++++ Supplied passage
= Z-4 Plan =

Negotiations to end the Croatian War of Independence

The Z-4 Plan was a proposed basis for negotiations to end the Croatian War of Independence with a political settlement. It was drafted by Peter W. Galbraith, Leonid Kerestedjiants and Geert-Hinrich Ahrens on behalf of a mini-Contact Group comprising United Nations envoys and diplomats from the United States, Russia and the European Union. The co-chairs of the International Conference on the Former Yugoslavia, David Owen and Thorvald Stoltenberg, were closely involved in the political process surrounding the plan. The document was prepared in the final months of 1994 and early 1995 before being presented to Croatian President Franjo Tuđman and the leaders of the self-declared Republic of Serbian Krajina (RSK) on 30 January 1995. Tuđman was displeased with the proposal, but accepted it as a basis for further negotiations. However, the RSK authorities even refused to receive the document before UNPROFOR mandate status was resolved. According to later reactions, RSK leadership was not satisfied with the plan.

Three more attempts to revive the plan were made after Operation Flash in early May, when Croatia captured a portion of western Slavonia previously controlled by the RSK. The first initiative, that began later that month, failed because the RSK demanded that the Croatian forces pull back from western Slavonia (which Croatia declined to do). The second attempt failed simply because neither party wanted to negotiate. The final round of negotiations where the Z-4 Plan was proposed by international diplomats occurred in early August, when a major Croatian attack against the RSK seemed imminent. This time RSK leadership seemed more willing to negotiate based on Z-4 plan, but Croatia presented its own demands (including immediate replacement of the RSK with a Croatian civilian government), which were refused. On 4 August, Croatia launched Operation Storm, defeated the RSK and effectively ended the political process which led to the creation of the Z-4 Plan.

Elements of the plan made their way into two proposals on resolving the Kosovo crisis: in 1999 (during the Kosovo War) and in 2005 as a part of the Kosovo status process. Neither was accepted by the parties to that conflict.

==Background==

In August 1990 an insurgency known as the Log Revolution took place in Croatia, centred on the predominantly Serb-populated areas of the Dalmatian hinterland around the city of Knin, parts of the Lika, Kordun, and Banovina regions, and settlements in eastern Croatia with significant Serb populations. These areas were subsequently named the Republic of Serbian Krajina (RSK) and, after the RSK declared its intention to unite with Serbia, the Government of Croatia declared the RSK a breakaway state. By March 1991 the conflict escalated, resulting in the Croatian War of Independence. In June 1991, Croatia declared its independence as Yugoslavia disintegrated. A three-month moratorium on Croatia and the RSK's declarations followed, after which their decisions were implemented on 8 October.

Since the Yugoslav People's Army (JNA) increasingly supported the RSK and the Croatian Police were unable to cope with the situation, the Croatian National Guard (ZNG) was formed in May 1991. The ZNG was renamed the Croatian Army (HV) in November. The establishment of the Croatian military was hampered by a September UN arms embargo. The final months of 1991 saw JNA advances and the fiercest fighting of the war, culminating in the Siege of Dubrovnik and the Battle of Vukovar. In November a ceasefire was negotiated pending a political settlement (which became known as the Vance plan), and it was implemented in early January 1992. The ceasefire collapsed in January 1993 when the HV launched Operation Maslenica, and small-scale clashes continued for more than a year. On 16 March 1994, Russian envoy Vitaly Churkin brokered negotiations between Croatia and the RSK which produced a new ceasefire on 30 March. Further negotiations produced agreements on reopening a section of the Zagreb–Belgrade motorway (crossing the RSK-held part of western Slavonia, the Adria oil pipeline and several water-supply lines) by the end of 1994.
++++++++
◆ Activity ◆
Reproduce the Z-4 Plan article word for word from "In August 1990" to "on 8 October.".
++++ Dataset extract
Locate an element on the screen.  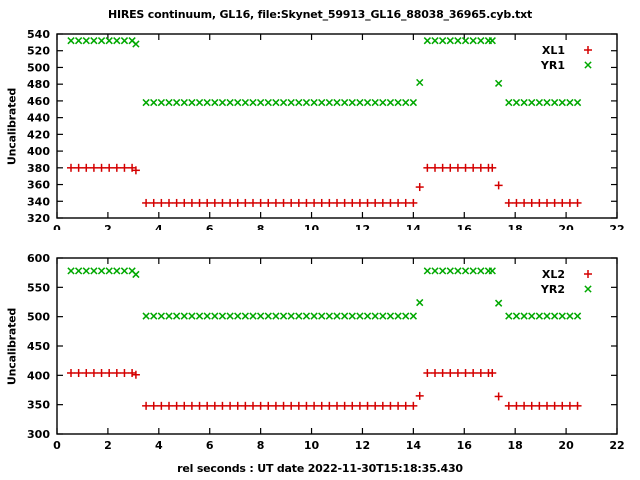
legend-marker-XL1 is located at coordinates (588, 50).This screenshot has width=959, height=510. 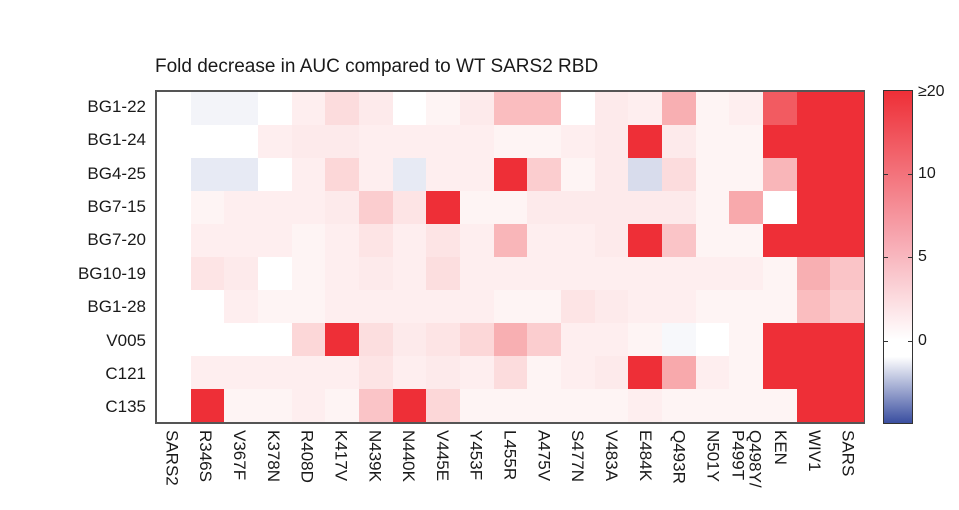 What do you see at coordinates (611, 456) in the screenshot?
I see `column-label: V483A` at bounding box center [611, 456].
++++++++
◆ Exercise solution ◆
In August 1990 an insurgency known as the Log Revolution took place in Croatia, centred on the predominantly Serb-populated areas of the Dalmatian hinterland around the city of Knin, parts of the Lika, Kordun, and Banovina regions, and settlements in eastern Croatia with significant Serb populations. These areas were subsequently named the Republic of Serbian Krajina (RSK) and, after the RSK declared its intention to unite with Serbia, the Government of Croatia declared the RSK a breakaway state. By March 1991 the conflict escalated, resulting in the Croatian War of Independence. In June 1991, Croatia declared its independence as Yugoslavia disintegrated. A three-month moratorium on Croatia and the RSK's declarations followed, after which their decisions were implemented on 8 October.